As it opens, Carlos bursts forward, snarling like a wild animal, hands outstretched towards my face. He crunches into me and we both fly backwards. His knee lands on my chest, knocking the air from my lungs. I wheeze and try to shield myself from his blows. He delivers strike after strike, pummeling my forearms and face with tight, bony fists. I feel my wrist give way below successive punches.

 

Roaring, I throw my weight as hard as I can, flipping him off of me. I roll on top and my hands find his throat. I start to throttle him. He scrabbles at my face as his eyes swell and turn red. I try to stay away, but when he finds my eye sockets and shoves a finger into each eye, I bark and fall off of him. Pain clouds my vision. I have no time to recover as he growls and launches straight back into me. This time it’s him doing the choking. Between the smoke and his hands around my neck, the edges of my eyesight begin to grow black.

 

No. It can’t end like this. The distant din of the fire and my brothers fighting for their lives starts to fade away, along with the rest of my senses. It’s like everything is being sucked down a drain. My muscles are losing their strength. I can’t peel his hands away, can’t buck him from his position on top of me. Maybe Carlos was right. This is how it ends. Not with a bang, but with a…

Chapter 26

 

Rose

 

Clang.
The crunch of metal on bone rings out.

 

Carlos stumbles backwards. He finds a handhold on a nearby container and leans heavy against it. Blood drips from a crater in the side of his head. Vince looks up, blinking hard, sees me holding a steel pipe with a crimson smear along the side. My fists are white-knuckled and my face is wild with adrenaline.

 

I’d run around the corner and had no more than a half second to think. Vince was pinned beneath Carlos, the lights dimming in his eyes, life rushing from his body. I’d looked around and grabbed the first thing I could find, the pipe in my hand. Reared back, my entire form one coiled spring. Unleashed. Made contact. Brutal, devastating contact.

 

The pipe in my hands is still ringing from the impact against the side of Carlos’s head.

 

Vince staggers to his feet. “Rose…” he says, trailing off.

 

“Are you okay?” I ask him. Carlos has fallen to a groaning slump on the floor, blood thickening on his scalp. I walk past him, over to Vince, and take his face in my hands. He stares back at me. “I didn’t lie, Vince.”

 

He blinks. “I know.”

 

“I never would.”

 

“I know that, too.”

 

For the briefest of seconds, everything drops away.
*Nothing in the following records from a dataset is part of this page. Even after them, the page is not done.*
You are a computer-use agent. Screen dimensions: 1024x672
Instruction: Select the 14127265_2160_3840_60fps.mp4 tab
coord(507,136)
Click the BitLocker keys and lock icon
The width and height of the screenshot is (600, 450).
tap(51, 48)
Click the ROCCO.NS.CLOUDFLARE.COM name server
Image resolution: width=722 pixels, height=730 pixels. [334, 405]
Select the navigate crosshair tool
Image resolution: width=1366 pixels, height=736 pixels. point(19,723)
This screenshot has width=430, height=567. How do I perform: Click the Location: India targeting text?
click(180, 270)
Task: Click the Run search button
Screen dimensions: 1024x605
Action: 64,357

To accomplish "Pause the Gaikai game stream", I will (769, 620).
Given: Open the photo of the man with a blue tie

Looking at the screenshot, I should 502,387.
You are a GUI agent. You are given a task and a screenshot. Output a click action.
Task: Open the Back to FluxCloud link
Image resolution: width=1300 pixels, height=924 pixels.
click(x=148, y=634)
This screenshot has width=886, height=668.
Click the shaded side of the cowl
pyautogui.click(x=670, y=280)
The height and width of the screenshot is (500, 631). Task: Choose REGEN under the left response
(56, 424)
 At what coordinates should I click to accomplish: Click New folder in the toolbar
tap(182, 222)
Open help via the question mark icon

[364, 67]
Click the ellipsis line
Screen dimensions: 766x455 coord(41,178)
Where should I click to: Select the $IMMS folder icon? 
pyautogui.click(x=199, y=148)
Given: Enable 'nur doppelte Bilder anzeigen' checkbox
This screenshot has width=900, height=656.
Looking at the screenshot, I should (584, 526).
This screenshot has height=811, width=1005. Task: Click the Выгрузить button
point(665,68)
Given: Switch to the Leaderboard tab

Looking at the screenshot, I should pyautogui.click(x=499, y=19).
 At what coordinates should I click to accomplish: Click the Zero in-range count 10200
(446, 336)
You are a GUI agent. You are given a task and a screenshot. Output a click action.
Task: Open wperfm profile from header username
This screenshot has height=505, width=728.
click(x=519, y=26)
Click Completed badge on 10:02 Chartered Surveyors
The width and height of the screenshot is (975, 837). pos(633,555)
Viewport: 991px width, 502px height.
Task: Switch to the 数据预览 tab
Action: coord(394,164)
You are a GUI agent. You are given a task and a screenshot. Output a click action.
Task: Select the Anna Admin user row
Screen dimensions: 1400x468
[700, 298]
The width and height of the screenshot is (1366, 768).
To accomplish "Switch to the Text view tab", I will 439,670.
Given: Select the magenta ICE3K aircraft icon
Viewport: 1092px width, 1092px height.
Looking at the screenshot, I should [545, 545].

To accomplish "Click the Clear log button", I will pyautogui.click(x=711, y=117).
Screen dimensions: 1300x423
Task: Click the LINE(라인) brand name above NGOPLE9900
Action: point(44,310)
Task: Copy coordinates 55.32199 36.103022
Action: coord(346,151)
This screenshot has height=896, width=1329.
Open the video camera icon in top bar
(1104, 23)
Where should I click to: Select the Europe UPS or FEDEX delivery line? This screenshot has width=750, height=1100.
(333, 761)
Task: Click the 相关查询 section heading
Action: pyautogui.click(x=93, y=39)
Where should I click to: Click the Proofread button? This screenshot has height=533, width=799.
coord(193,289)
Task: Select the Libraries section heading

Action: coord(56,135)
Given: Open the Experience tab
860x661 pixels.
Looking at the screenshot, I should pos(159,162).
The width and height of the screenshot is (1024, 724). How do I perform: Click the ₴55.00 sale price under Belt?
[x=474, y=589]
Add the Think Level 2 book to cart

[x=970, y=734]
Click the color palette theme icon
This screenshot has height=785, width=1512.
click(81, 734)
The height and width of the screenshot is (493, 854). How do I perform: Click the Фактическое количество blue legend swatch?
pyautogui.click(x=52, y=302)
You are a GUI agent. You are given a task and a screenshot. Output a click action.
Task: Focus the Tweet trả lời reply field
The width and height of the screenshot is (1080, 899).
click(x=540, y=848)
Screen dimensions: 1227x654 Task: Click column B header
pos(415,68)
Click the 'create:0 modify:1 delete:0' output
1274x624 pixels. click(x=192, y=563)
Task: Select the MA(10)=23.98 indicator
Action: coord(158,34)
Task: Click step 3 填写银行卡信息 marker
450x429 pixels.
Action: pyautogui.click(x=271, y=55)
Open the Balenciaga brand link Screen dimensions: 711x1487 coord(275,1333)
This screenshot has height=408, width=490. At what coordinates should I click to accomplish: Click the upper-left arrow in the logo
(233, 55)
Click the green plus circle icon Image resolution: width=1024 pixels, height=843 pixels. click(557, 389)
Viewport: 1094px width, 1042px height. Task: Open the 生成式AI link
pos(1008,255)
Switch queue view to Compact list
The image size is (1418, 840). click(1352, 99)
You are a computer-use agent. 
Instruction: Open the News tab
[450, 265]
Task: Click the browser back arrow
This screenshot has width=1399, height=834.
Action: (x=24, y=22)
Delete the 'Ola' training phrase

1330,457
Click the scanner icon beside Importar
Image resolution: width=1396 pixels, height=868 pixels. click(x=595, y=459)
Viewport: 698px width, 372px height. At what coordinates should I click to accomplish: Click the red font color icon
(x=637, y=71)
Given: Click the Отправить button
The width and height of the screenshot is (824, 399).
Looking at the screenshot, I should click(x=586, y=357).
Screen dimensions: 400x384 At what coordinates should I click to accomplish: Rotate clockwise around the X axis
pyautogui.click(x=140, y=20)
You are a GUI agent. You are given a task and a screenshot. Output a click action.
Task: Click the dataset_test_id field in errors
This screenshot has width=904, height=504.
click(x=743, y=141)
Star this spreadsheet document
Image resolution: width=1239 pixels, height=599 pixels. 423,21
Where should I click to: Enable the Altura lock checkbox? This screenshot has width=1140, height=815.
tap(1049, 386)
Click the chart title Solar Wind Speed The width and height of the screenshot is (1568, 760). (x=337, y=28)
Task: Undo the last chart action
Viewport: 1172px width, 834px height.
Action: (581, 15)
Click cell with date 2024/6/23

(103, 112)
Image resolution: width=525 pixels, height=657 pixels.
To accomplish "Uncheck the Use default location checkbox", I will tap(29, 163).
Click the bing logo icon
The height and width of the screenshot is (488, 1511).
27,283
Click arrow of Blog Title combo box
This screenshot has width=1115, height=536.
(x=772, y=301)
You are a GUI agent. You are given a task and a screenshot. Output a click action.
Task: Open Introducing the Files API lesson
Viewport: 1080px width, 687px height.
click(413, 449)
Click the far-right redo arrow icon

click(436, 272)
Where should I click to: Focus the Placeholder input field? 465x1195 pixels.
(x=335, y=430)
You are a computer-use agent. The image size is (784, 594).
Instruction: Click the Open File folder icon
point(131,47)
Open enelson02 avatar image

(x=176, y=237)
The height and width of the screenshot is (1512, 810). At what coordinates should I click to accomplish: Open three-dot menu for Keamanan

The smoke, the blood, the groaning steel surrounding us on all sides—all of it disappears in a flash and there’s nothing left but Vince and me.

 

For a single, beautiful instant, everything is whole. Nothing is broken.

 

A guttural roar punctures our little bubble. Vince looks over my shoulder. His eyes bulge and he surges to the side, tackling me to the ground with him. We collapse in a heap as a bullet tears through the space where we’d been just moments before. It tears through the container behind us, leaving a neat hole in the side of the box. I look over and see Carlos pushing himself unsteadily to his feet. He holds a gun pointed straight at us. Blood continues to leak from his smashed-in skull, but it doesn’t stop him as he limps in our direction.

 

In spite of the raging inferno around us, he looks as calm as ever. Gore and explosions can’t even rattle him from his psychopathic serenity. “You almost did it, Vince,” he says as he keeps picking his way towards us, swaying side to side. “You almost got away.” He lines up the shot, preparing to fire again. I notice a hissing sound ripping through the container where the bullet entered. It sounds like gas. But if there’s a container leaking gas, and fires burning all around us.

 

“Not quite though,” says Carlos. He cocks back the hammer of the gun, pointing it at Vince’s head. The gas keeps hissing. “You fell just a little bit short.”

 

Boom.
The container detonates, whatever gas it held having been ignited by the flames cast everywhere from the first explosion. A tidal wave of heat sends Carlos flying backwards. I can’t see or hear anything, not even my own voice screaming from the base of my throat. Everything I can sense is one sheet of blankness, one dull roar.

 

As things begin to clear, I look around. Now this really is hell. The million rivets of the ship are groaning in distress as the explosion ripples out across it. I can hear the buckling of massive steel plates in its side. On the ground, bullet casings begin to roll across a suddenly slanted floor.

 

The ship is sinking.

 

Vince is nowhere to be seen. I scream his name again and again, but I can’t find him. The light of the fires is blinding and the heat sears my skin painfully. I’m staggering as the ship continues to lilt in sudden lurches, nearly tossing me from my feet.

 

“Vince! Vince!” I shout until I am too hoarse to continue. I see a silhouette rising blackly on the other side of a wall of flame. I squint. It moves towards me. Thank God, it must be him. He’s alive. My heart swells with relief…until I see that it’s not Vince. It’s Carlos.

 

Half his face is burned away. He looks like a zombie, something burnt to a crisp and then cruelly resurrected. He shouldn’t be alive. The wound in his head is ugly and gaping. But he walks towards me, one injured leg dragging behind him, with the steady inexorability of a demon who can’t be killed. I turn to run, but it only takes me a moment to realize I’m trapped. Fire blocks me in on three sides. The only way to go is towards Carlos.

 

I try to make a break for it. I almost make it, too. Ducking as I approach him, I manage to squiggle beneath his grasping arms. “Fuck you, Carlos,” I want to scream. I just need to find Vince. Let this motherfucker burn. I’m almost gone.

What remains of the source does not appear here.